The idea of writing these recollections occurred to me when it became clear that it is impossible to convince anybody about my true ego, least of all the woman, with whom I have been living together in marriage for more than thirty three years. People have their own judgment of the surrounding world including their relatives, friends and enemies, partners, sometimes themselves, and the hardest attempt is to try to alter their judgment into something that is more real and nearer to the true nature of surrounding human beings.
To make it more understandable how hard the latest years have been to me, in one of the chapters I give an detailed picture about happenings as they took place really differing from the false image of them as the person in question thinks to see them clearly and takes them for granted. It is left to the common sense of the Reader to decide, if it is convincing or isn’t.

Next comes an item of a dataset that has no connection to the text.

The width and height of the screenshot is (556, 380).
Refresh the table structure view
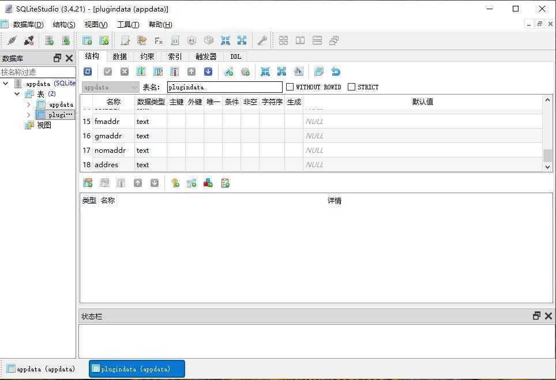(88, 71)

My desire to get close to other people’s minds, to feel what others want or think and how they reach true or false guesses might have come from my parents or grandparents through genes, but my real interest in psychology has been helped to life by a book given as a farewell gift by a very good colleague of mine to show me that my behaviour was not always as right as I believed it had been. This book is The Social Animal by Mr Aronson. First I thought it was to mock me, as she was often of an opinion different from that of mine, we argued much at the same time, as we appreciated each other. When I read it and even more when I took it again into my hands to look up certain things in it, I understood that it was to help me to understand my surroundings better. It became evident then – that has not been so earlier at all – that people were living in a world different from the real one they had been placed in and they were prone to create false images of otherwise real things and relationships to solve mutual problems of their own. That book has opened my eyes more than a thousand ones before. It made me possible to foresee troubles and avoid them. It made me easier to survive hard times as I avoided useless attempts to convince somebody about my ideas as it could be seen clearly that he whose interest is not to be altered would never accept my arguments. Shortly, I became wiser having read and understood that book.

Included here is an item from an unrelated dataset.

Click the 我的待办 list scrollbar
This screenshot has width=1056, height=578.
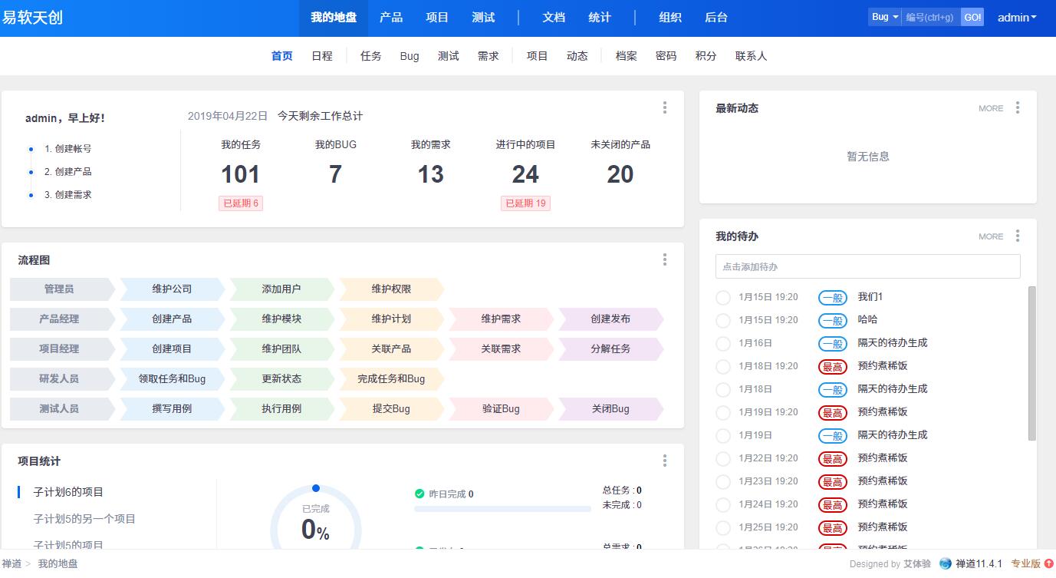tap(1031, 363)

My wife would never accept the fact of my being more honest than she believes it, because it would destroy her images of other people who were or are placed at the top in her mind and whom she considers perfect, but who – and she cannot deny it – made great mistakes. For this reason it is not my duty to do attempts in vain in order to convince her, but to leave her as she desires and to have a lot of patience, so as not to return on her all the rude charges she throws on me.
I feel the relationship between us can never be as good as it has been during the first ten years of our marriage, as it makes her frustrated to look for some proof that could support her doubts and never to find it. But I hope there will always be other problems to be solved in her life that can object her going completely insane.